In Tongan, we say: Tulou. Fakatapu atu kia hou’eiki mo ha’a matapule. Fakatapu ha’a tauhi fonua. Fakatapu mamahi’i fonua.
This means: Please excuse me. I pay my respects to the nobles and chiefs of this land. I pay my respects to the keepers of the land. I pay my respects to the workers of the land.
Every time I introduce myself in an artistic context I say something like: ‘Aye, what’s up. My name is Winnie and I’m a Tongan-Australian writer from Mt Druitt.’
The usual response I get is: ‘Wow you don’t look Fob!’ and if they’re a White person they say back, ‘Wow, you don’t look … Islander … is that the correct term?’
This type of interaction reveals a deep misunderstanding of Pacific-Australian communities. Currently in Australian Arts, Pacific-Australian peoples are vastly underrepresented. In my particular field of the Arts, which is literature, there is currently no representation of Pacific-Australian writers even though we exist.
Trust me, if you Google ‘Pacific Australian writers’, Bryce Courtenay is the first person to come up.
Currently in mainstream Australian media and art, Pacific-Australian people are presented as either violent gang members, over-staying factory workers or beefy rugby players. The current spokesperson of Tongan-Australians in this country is Chris Lilley, a White man who parades himself in Brownface to enact racist, violent and hypersexual stereotypes about my community.
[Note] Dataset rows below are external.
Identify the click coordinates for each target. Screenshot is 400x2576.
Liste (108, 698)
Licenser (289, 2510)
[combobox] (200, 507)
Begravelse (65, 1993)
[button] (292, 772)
Similarly, there have only ever been negative and simplistic images in mainstream Australian media about Mt Druitt, the Western Sydney suburb where I grew up and continue to live. The 2015 SBS TV series, Struggle Street was labelled as ‘poverty porn’ in its depiction of Mt Druitt as a poor, broken city filled with violence, drugs, homophobia, racial tension and misogyny.
All of these limited and stereotypical images have made it difficult for audiences and Arts organisations to support the vibrant nuances and diversities within my communities – Pacific-Australian and Western Sydney.
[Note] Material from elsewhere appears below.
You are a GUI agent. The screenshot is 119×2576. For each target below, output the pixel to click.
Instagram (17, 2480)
As seen in Diversity Arts Beyond Tick Boxes report, there is still yet to be a deeper, meaningful and committed understanding of cultural diversity in our Arts industry. The problem is that the Australian Arts sector is dominated by a cultural perspective where excellence is synonymous with Whiteness. It is a deep systemic issue of racism. I mean, that’s how Chris Lilley got to make multiple TV shows in Blackface and Brownface.
I believe that Arts organisations need to have quotas to support Indigenous and culturally and linguistically diverse artists. I also believe in the self-determination of marginalised artists to make and reclaim our own spaces. I also believe in our expectations to be supported wholeheartedly by Arts organisations when marginalised individuals and groups begin to create our own pathways.
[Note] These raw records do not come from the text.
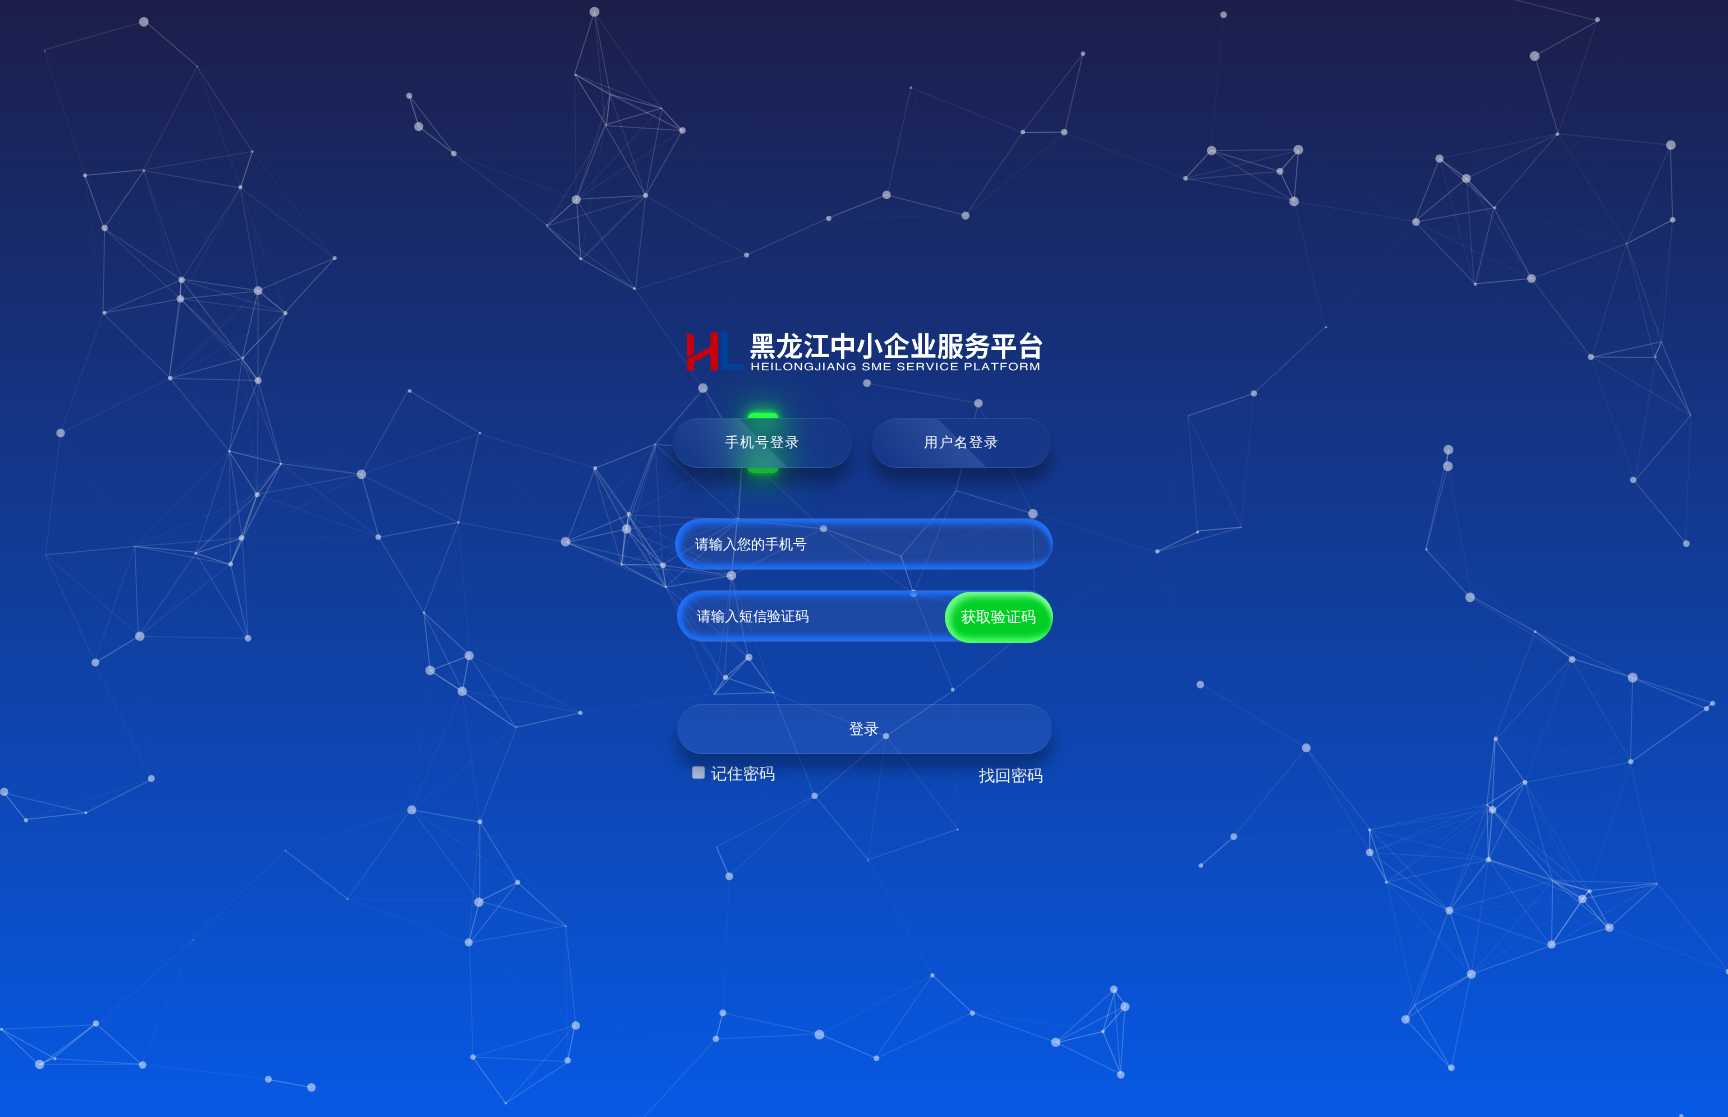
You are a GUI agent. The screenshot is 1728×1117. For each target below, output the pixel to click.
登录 (864, 729)
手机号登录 (762, 442)
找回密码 (1011, 775)
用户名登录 (961, 442)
My own pathway started when I joined Sweatshop: Western Sydney Literacy Movement, a grassroots organisation dedicated to empowering groups and individuals from culturally and linguistically diverse backgrounds through training and employment in creative and critical writing initiatives.
I first joined Sweatshop in 2016 when I was graduating from my Bachelor of Arts degree, when I was volunteering at an inner-city arts organisation for over a year with no job prospects and when my nickname at home was still Fie Palangi, which means Wanting to be White.
During my first Sweatshop meeting, I met writers of colour from Blacktown, Bankstown, Cabramatta, Parramatta and Liverpool. I didn’t even know writers could exist in Western Sydney let alone writers who openly recognised and embraced their cultures. It was the first time in my life I had seen artists, from various cultural backgrounds that I grew up around, educating and supporting each other.
Sweatshop taught me the fundamentals of good writing and how to represent myself in nuanced ways to combat racist stereotypes whilst also making an original contribution to knowledge.
Now, I am the General Manager of Sweatshop. As part of my role, I get to run monthly writer’s workshops for women of colour, as we work towards publishing our first anthology, which will be launched at the Sydney Writers’ Festival in 2019. I also get to facilitate workshops in high schools all across Western Sydney in order to create publications like The Big Black Thing Chapter 1 and Chapter 2, which aims to create new and alternative forms of representation for marginalised communities.
This is how I have seen the self-determination of grassroots organisations attempt to transform marginalised lives and bring our experience to centre. I am not interested in how Arts organisations can measure me. I am interested in wholehearted belief and support when marginalised communities create our own pathways towards equality and justice.